Document section
Hey there, it's Dr. Susan Peirce Thompson, and welcome to the Weekly Vlog. It's early May, and my twins Zoe and Robin Thompson turned 17 on May 2nd. They turned 17. They were born weighing one pound, my precious little twins, and there was a 4% chance that they would both survive and be healthy. Zoe's about to graduate from high school a year early because she went to community college in the Pathways program and she's about to graduate from high school a year early. Robin is thriving in high school and doing plays and on the honor roll, and it's just amazing. They're both alive and healthy and vibrant. We went to celebrate their birthday at Plum Garden, which is our family restaurant celebration place. The grandparents were there. They each brought friends and just such a sweet evening in this restaurant because we always go to it to celebrate anything, and everyone's a birthday every year for everybody.
We're there a lot at this restaurant. I have to say that there's no particular restaurant that more epitomizes how I'm working my program differently now that I'm really, really peacefully Bright differently now than I did when I was Bright, but not steadily Bright. And so, I just wanted to talk about one aspect of it in particular. This vlog is really for the person for you if you've been around Bright Line Eating? for a while and you're just not getting the results that you would like, you're just not able to stay Bright consecutively. Maybe your weight loss isn't happening the way you like. Maybe you feel like you've given up on Bright Line Eating, it just doesn't seem to work with for you, or you feel like a broken record of just struggling in the same way over and over again.

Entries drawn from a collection
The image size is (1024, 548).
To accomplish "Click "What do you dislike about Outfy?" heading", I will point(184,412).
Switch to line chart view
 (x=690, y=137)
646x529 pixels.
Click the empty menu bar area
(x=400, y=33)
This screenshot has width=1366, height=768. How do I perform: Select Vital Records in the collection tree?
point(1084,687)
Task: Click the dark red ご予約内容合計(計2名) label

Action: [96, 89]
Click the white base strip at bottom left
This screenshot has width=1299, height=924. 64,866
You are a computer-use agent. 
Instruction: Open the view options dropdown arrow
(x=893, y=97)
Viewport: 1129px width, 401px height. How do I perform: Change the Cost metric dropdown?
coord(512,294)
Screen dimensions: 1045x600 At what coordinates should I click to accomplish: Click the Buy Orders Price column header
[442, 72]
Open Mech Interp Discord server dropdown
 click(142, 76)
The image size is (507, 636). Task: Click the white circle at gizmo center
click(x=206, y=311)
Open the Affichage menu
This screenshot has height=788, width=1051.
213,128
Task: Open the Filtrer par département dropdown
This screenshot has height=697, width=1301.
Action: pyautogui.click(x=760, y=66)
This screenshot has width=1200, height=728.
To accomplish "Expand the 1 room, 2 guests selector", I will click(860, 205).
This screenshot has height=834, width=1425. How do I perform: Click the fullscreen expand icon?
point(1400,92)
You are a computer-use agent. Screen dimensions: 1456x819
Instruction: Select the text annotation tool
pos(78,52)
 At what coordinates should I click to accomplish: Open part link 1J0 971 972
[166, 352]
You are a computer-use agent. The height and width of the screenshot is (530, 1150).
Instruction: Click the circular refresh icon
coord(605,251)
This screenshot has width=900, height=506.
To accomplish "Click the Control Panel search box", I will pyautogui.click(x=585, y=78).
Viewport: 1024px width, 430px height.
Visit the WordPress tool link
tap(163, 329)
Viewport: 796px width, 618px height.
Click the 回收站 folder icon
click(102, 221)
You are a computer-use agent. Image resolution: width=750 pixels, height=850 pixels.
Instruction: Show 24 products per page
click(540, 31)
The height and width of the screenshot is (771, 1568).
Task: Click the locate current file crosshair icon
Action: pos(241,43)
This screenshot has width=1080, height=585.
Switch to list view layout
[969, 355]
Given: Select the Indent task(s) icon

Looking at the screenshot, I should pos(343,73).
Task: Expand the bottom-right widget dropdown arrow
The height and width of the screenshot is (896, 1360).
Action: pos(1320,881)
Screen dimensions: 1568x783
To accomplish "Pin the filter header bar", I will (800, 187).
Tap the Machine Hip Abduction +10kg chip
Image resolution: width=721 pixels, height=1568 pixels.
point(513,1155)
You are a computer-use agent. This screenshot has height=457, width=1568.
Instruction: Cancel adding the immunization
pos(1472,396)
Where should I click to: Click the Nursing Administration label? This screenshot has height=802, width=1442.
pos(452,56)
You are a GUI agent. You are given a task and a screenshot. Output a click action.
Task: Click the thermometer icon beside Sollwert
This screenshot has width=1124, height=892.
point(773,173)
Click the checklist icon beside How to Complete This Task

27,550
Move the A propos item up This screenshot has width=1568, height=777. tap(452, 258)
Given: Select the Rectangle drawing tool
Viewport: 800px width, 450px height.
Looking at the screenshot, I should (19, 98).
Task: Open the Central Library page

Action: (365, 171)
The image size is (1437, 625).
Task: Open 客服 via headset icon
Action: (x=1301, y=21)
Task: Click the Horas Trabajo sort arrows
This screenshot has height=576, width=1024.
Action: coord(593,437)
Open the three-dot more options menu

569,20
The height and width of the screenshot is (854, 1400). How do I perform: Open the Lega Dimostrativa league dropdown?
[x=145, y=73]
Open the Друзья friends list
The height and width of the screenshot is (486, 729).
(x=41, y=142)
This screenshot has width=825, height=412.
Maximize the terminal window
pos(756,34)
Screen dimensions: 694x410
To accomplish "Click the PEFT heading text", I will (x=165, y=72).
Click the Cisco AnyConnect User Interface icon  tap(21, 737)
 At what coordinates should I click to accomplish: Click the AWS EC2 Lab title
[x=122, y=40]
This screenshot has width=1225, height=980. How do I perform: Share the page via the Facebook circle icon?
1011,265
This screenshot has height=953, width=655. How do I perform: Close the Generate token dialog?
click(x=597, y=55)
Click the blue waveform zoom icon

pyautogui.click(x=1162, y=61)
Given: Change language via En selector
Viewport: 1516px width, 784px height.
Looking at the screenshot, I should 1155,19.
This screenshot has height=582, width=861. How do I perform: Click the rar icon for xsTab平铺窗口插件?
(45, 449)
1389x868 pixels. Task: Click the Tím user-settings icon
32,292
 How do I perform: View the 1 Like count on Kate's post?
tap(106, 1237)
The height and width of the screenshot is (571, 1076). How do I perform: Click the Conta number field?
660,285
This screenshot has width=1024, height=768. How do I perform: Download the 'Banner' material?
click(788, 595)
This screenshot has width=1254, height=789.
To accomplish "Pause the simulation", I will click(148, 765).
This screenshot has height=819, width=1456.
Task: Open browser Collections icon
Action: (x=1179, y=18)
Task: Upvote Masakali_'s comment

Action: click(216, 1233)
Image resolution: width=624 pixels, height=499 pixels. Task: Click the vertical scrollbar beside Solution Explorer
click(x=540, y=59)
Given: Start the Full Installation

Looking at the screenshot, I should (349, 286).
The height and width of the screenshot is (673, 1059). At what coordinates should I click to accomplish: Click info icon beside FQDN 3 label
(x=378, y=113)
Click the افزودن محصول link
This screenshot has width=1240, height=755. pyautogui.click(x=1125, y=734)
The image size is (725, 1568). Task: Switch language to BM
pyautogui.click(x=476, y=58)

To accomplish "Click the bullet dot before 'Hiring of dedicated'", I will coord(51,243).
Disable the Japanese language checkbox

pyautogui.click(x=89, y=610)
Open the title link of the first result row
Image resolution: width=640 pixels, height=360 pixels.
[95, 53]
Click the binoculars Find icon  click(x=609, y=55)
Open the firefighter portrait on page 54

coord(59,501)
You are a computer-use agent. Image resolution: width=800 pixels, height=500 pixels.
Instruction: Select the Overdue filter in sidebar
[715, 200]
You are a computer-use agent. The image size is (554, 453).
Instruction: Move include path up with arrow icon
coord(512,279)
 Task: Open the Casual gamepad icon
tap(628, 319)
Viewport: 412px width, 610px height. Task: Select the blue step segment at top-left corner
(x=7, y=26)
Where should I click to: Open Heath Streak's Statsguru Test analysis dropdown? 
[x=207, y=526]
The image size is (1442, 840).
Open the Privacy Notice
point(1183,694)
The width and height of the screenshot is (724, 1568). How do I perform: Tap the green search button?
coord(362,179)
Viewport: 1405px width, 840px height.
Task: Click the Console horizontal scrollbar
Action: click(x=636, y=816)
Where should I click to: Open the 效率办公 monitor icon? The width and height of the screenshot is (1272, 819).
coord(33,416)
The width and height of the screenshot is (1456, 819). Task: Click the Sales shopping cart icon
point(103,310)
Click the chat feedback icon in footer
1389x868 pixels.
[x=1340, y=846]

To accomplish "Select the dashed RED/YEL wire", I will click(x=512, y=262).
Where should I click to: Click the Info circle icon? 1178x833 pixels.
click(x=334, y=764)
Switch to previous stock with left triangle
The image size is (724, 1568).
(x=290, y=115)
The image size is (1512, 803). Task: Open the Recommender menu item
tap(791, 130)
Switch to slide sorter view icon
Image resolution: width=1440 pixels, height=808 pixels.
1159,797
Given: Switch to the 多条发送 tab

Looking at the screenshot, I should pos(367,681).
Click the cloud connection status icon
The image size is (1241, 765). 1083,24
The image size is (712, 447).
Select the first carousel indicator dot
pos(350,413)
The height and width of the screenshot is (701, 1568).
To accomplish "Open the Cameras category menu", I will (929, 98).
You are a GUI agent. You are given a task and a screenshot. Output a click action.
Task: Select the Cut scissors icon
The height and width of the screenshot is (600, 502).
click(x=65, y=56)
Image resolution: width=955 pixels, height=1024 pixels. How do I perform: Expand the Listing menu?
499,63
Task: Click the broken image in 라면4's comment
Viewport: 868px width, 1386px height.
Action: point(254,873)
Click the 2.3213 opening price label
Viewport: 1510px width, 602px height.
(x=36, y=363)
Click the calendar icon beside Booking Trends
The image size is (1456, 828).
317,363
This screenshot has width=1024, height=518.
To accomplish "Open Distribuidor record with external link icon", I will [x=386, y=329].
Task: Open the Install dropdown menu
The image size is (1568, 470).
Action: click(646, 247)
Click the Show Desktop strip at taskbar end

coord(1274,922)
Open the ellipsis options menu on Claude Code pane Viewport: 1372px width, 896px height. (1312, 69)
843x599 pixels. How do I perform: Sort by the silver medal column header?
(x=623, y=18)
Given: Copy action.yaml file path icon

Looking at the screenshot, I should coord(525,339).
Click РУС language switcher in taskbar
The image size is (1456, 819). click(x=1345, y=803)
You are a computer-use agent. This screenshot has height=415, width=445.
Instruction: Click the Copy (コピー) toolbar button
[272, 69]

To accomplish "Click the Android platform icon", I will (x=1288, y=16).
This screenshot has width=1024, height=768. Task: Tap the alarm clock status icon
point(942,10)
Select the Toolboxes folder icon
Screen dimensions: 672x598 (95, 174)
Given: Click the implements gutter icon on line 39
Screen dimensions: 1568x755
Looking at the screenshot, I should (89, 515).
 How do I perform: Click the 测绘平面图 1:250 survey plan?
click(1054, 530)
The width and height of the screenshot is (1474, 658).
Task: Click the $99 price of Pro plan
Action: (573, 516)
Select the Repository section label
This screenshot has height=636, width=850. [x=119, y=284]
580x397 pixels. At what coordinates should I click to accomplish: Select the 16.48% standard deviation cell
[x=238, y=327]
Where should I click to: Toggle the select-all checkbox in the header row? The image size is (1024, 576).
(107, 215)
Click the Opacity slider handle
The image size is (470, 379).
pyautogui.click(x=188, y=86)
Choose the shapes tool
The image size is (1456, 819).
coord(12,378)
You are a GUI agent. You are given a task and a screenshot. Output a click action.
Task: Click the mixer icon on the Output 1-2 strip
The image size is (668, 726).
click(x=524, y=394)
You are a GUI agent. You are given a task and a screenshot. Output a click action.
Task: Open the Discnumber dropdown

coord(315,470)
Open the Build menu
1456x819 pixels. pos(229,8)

To do
1. In the weekly vlog transcript, at which restaurant did the family celebrate the twins' birthday?
2. Continue the weekly vlog transcript from the point where it stops.

Task responses
1. Plum Garden.

2.
I want it to bring up the topic of mixtures because there's a particular way that this restaurant cooks food that brings up the notion of mixtures. Okay, so this restaurant is Plum Garden. It's a Japanese hibachi house. Have you ever been to one of these restaurants where there's a big cook skillet and there's a chef who comes out in a hat and stuff, and then he does this fancy thing with the knives and they break eggs in fancy ways and fling them around, and it's like a show? What they're doing is they're cooking vegetables and rice and meats and tofu and stuff like that in a Japanese hibachi kind of style way right in front of you. Then they put it right on your plate from the skillet. It's easy food to be Bright in the sense that you watch them prepare it so they're not putting any sugar in it, unless they put some sort of, I have been to a hibachi place, not this one, but other ones where they squeeze a bunch of teriyaki sauce on it and that's got sugar. So, you have to ask for them not to do that. But this place doesn't do that. They just put soy sauce and butter and sesame seeds and things like that on it. So, basically, it's fine. But back in the old days before I was peacefully, steadily, consecutively Bright I had a hard time in this restaurant. I frequently overate and frequently felt out of control, and the quantities are very big, and I would frequently feel too stuffed when I left the restaurant. I would frequently feel more and more out of control toward the end of the meal and feel like I was eating the rice and the vegetables and stuff in a way that I just didn't feel good about. I often had meals there that I felt really weren't Bright.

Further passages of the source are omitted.